READING PASSAGE
The campaign also unfolded during a shift in the Punjab’s external alignment. After the 1752 settlement with Ahmad Shah Durrani, Lahore’s subahdar held office within the Durrani imperial sphere, and authority in practice depended on confirmation from Afghanistan as much as (or more than) formal nomination from Delhi. In this context, Mughlani Begam (Moin-ul-Mulk’s widow) and leading officials sought Durrani recognition for the Lahore government in early 1754, reflecting the reduced capacity of the Mughal centre to impose stable control in the province.

Among the most significant longer-term consequences was the expansion of Sikh influence in the countryside through the rakhi (protectorate) System. Under this system, village communities paid a regular contribution to a Sikh chief or misl group in return for protection from plunder and coercion, including restraint by the protecting Sikh party and assistance against other armed groups. The spread of rakhi to large parts of multiple doabs, and the division of protected tracts among cooperating misls, provided a durable basis for Sikh organization, revenue, and territorial presence during the period of administrative instability that followed 1753.

SUPPLIED RECORDS
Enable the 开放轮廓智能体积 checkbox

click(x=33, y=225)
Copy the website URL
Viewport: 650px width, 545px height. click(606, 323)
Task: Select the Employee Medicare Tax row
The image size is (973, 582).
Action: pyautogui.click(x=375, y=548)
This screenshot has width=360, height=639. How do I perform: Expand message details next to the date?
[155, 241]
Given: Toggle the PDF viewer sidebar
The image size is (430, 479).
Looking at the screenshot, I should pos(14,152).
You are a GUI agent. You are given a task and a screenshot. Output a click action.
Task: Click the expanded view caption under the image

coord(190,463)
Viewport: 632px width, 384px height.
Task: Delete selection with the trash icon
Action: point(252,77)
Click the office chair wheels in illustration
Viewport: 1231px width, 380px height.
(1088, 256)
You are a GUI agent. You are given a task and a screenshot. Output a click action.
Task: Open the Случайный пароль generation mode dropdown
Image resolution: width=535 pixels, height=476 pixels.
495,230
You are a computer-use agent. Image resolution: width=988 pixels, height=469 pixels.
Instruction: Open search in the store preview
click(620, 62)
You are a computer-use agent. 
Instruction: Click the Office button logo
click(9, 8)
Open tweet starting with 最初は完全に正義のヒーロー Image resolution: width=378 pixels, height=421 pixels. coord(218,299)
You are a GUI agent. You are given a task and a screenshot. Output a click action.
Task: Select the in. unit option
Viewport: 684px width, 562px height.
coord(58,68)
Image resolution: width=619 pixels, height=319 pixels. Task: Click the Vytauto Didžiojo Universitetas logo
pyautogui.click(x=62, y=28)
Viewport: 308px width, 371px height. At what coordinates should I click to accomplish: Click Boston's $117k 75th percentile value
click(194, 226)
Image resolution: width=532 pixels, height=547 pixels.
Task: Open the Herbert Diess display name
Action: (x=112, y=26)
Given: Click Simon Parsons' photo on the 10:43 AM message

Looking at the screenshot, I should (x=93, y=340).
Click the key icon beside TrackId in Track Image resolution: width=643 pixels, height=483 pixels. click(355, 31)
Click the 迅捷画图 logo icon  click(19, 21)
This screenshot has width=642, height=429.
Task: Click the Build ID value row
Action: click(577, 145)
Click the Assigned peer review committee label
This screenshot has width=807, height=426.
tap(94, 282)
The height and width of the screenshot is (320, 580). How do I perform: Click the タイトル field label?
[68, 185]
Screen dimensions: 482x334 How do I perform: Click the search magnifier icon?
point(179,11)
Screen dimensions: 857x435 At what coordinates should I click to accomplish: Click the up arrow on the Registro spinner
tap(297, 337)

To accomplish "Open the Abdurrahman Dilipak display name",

TASK ITEM A
Which place names appear in the Punjab passage? List every one.
TASK ITEM B
Can you reproduce the Punjab passage word for word, from "Among the most" to "that followed 1753."?
TASK ITEM C
Answer these from the Punjab passage, one answer per line:
(i) Whose widow was Mughlani Begam?
(ii) In what year was the settlement with Ahmad Shah Durrani made?
(iii) Under the rakhi system, what did village communities receive in return for their regular contribution?

YOUR RESPONSE A
Punjab, Lahore, Afghanistan, Delhi

YOUR RESPONSE B
Among the most significant longer-term consequences was the expansion of Sikh influence in the countryside through the rakhi (protectorate) System. Under this system, village communities paid a regular contribution to a Sikh chief or misl group in return for protection from plunder and coercion, including restraint by the protecting Sikh party and assistance against other armed groups. The spread of rakhi to large parts of multiple doabs, and the division of protected tracts among cooperating misls, provided a durable basis for Sikh organization, revenue, and territorial presence during the period of administrative instability that followed 1753.

YOUR RESPONSE C
(i) Moin-ul-Mulk's
(ii) 1752
(iii) Protection from plunder and coercion, including restraint by the protecting Sikh party and assistance against other armed groups